Reinforcement learning resembles human learning with intelligence accumulated through experiment. To attain expert human-level performance on tasks such as Atari video games or chess, deep RL systems have required many orders of magnitude more training data than human experts themselves, which appears much too slow to offer a plausible model for human learning and do not leverage symbolic abstractions.
Two of the primary sources of sample inefficiency are (a) incremental parameter adjustment, by the commonly used gradient descent; and (b) weak inductive bias, about the pattern of the task. In general, these two mean that it is unclear the extent to which deep RL can generalise to more abstract tasks, and therefore we remain in the unknown of which parts of the network learn long-term, stable, re-usable, domain-independent knowledge such as common sense concepts and reasoning in symbolic form. This is shared with many long-term, underachieved goals of AI: simultaneously to solving basic prediction tasks such as text classification, image captioning and speech recognition (through e.g. attention), having a long-term, symbolic-based neural memory that can be effectively read and written to as an additional component of AI architectures. Although various such approaches have been proposed in recent years (e.g. Neural RAM [1]), none of them have been fully implemented in derivable architectures nor adapted for specific use-cases such as common-sense reasoning and learning via RL. In addition to their implications within the AI field, both of these AI techniques bear suggestive links with psychology and neuroscience. A well-understood symbolic common sense knowledge memory component for RL could establish a solid ground for safer and more trustworthy AI.

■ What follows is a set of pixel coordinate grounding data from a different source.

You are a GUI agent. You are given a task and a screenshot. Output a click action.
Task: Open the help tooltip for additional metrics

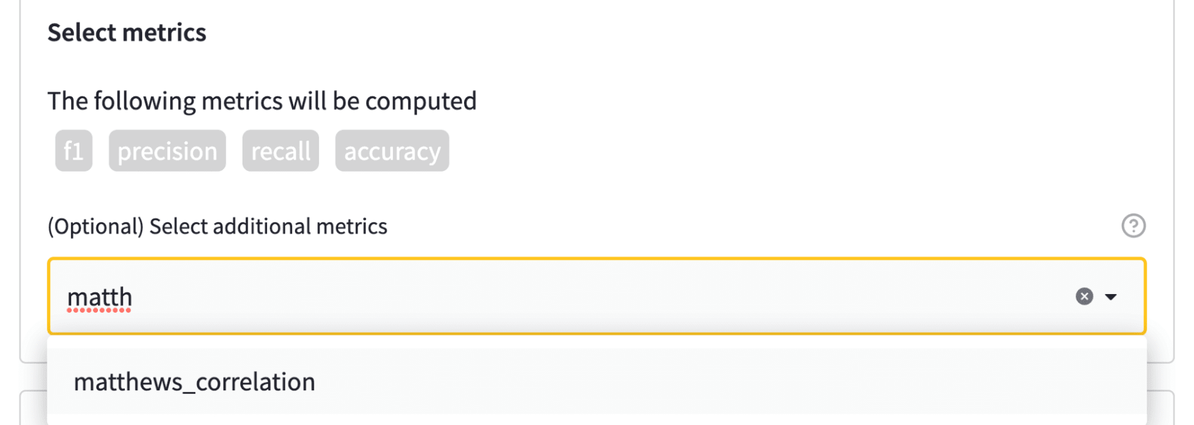[1133, 226]
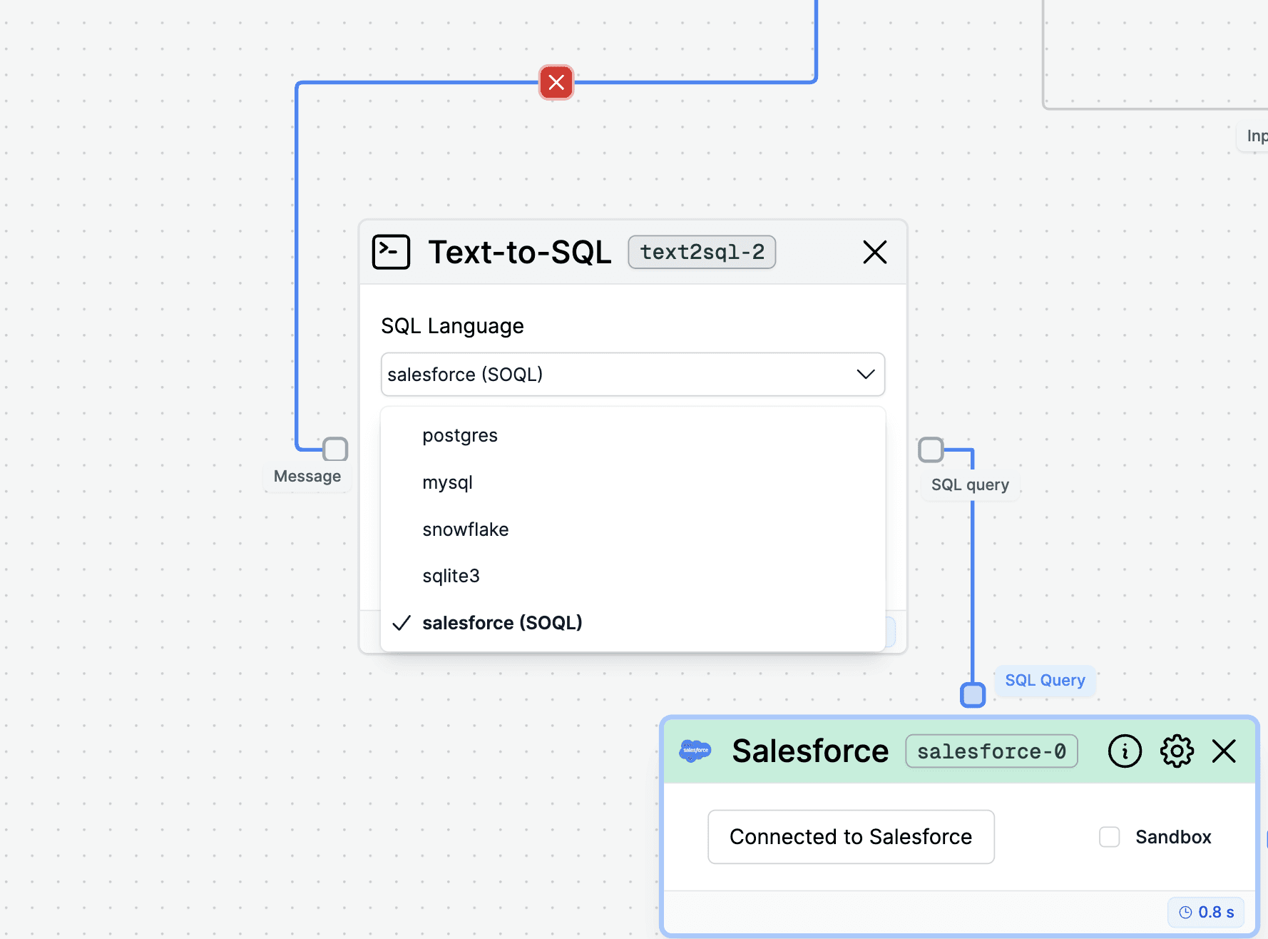
Task: Delete the edge with the red X button
Action: pyautogui.click(x=556, y=83)
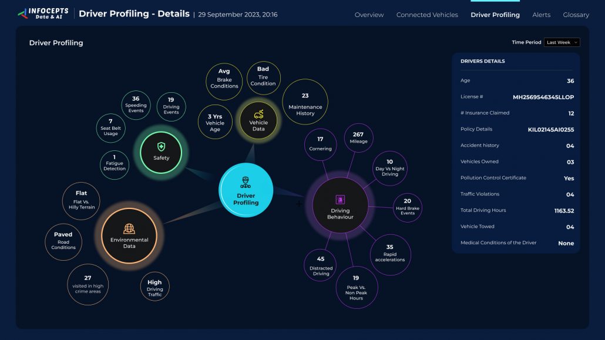Select the driver icon in the Driver Profiling node
The height and width of the screenshot is (340, 605).
pyautogui.click(x=246, y=183)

This project aims to confront the two factors and enable deep RL to proceed in a much more sample-efficient manner. To realise this, we consider several directions below;
1- Neural networks with a memory capacity provide a promising approach to meta-learning in deep networks that enable fast learning. We consider leveraging episodic RL framework and store individual experiences in memory (such as working memory graph[3]). When a familiar state is encountered, an agent can retrieve the set of trajectories that have followed each candidate action in that state.

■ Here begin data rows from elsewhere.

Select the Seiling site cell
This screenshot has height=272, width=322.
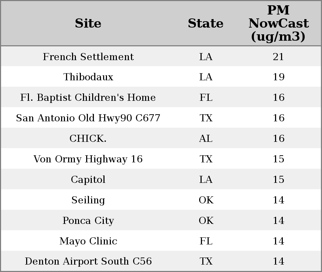coord(88,200)
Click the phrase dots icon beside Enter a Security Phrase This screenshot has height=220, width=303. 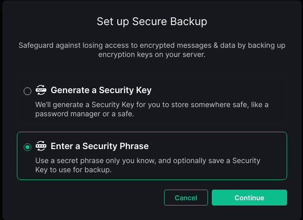41,146
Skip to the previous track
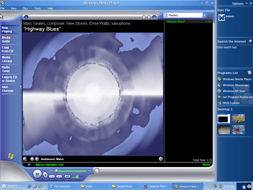This screenshot has height=190, width=253. [52, 177]
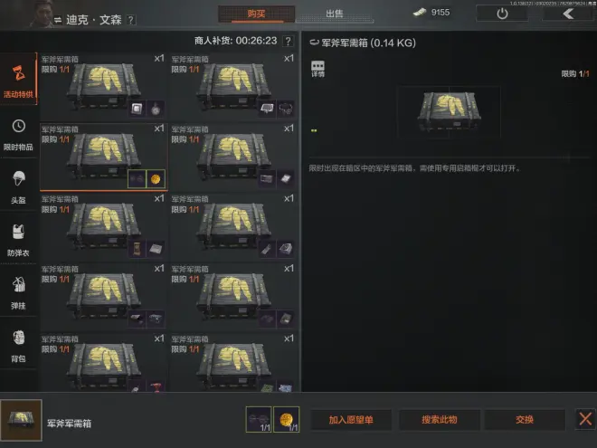Select the first 军斧军需箱 crate in grid

103,87
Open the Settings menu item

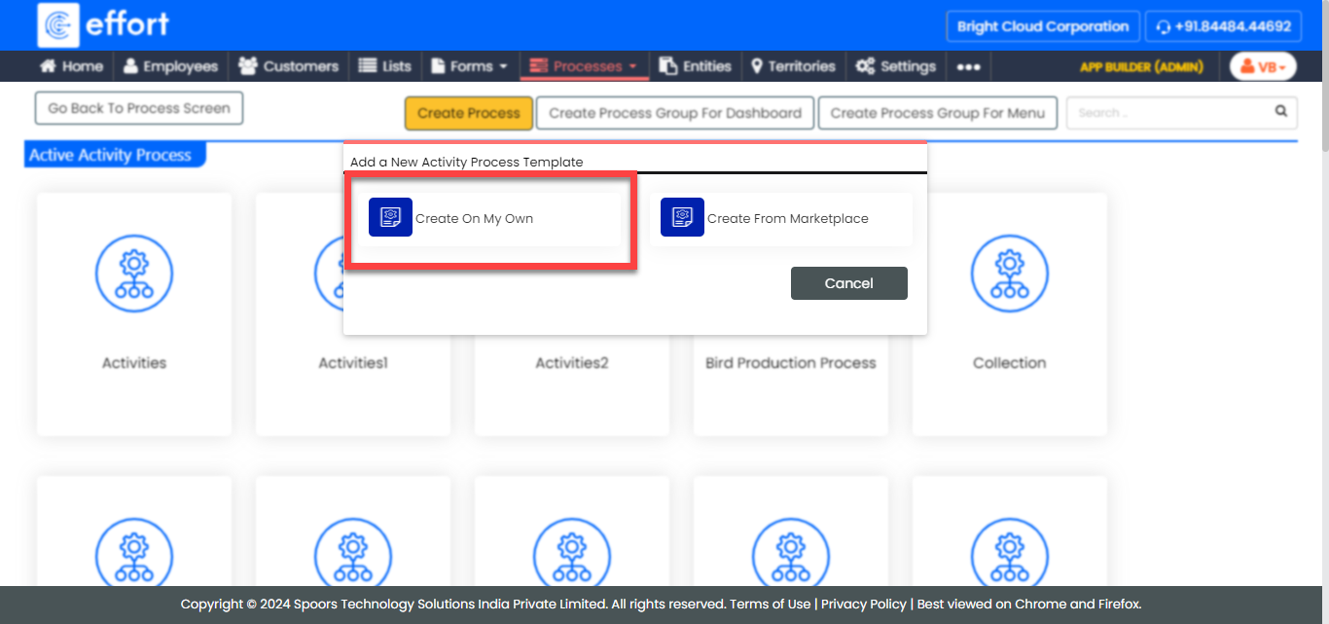coord(896,67)
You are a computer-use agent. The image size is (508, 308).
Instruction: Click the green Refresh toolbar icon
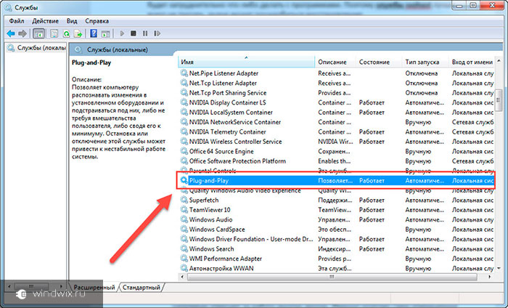65,33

2- Use-case in RL and common-sense reasoning. As a starting experiment, we will use existing symbolic representations of common-sense knowledge, such as the Common Sense Knowledge Graph (CSKG [2]), as a starting symbolic representation of neural memory. In particular, the experiment will compare (a) the efficiency of learning and (b) the performance of resulting models, in a RL task in which CSKG embeddings replace neural architecture layers under the hypothesis these encode example-induced common sense knowledge. The assumption will be that if higher efficiency and similar performances are found, the memory is fulfilling its goal of providing common-sense knowledge that is general enough as to not need to learn it again in training.
Fast Reinforcement Learning using Memory-Augmented Neural Networks
[1] A. Graves, G. Wayne, I. Danihelka, Neural turing machines, arXiv preprint arXiv:1410.5401.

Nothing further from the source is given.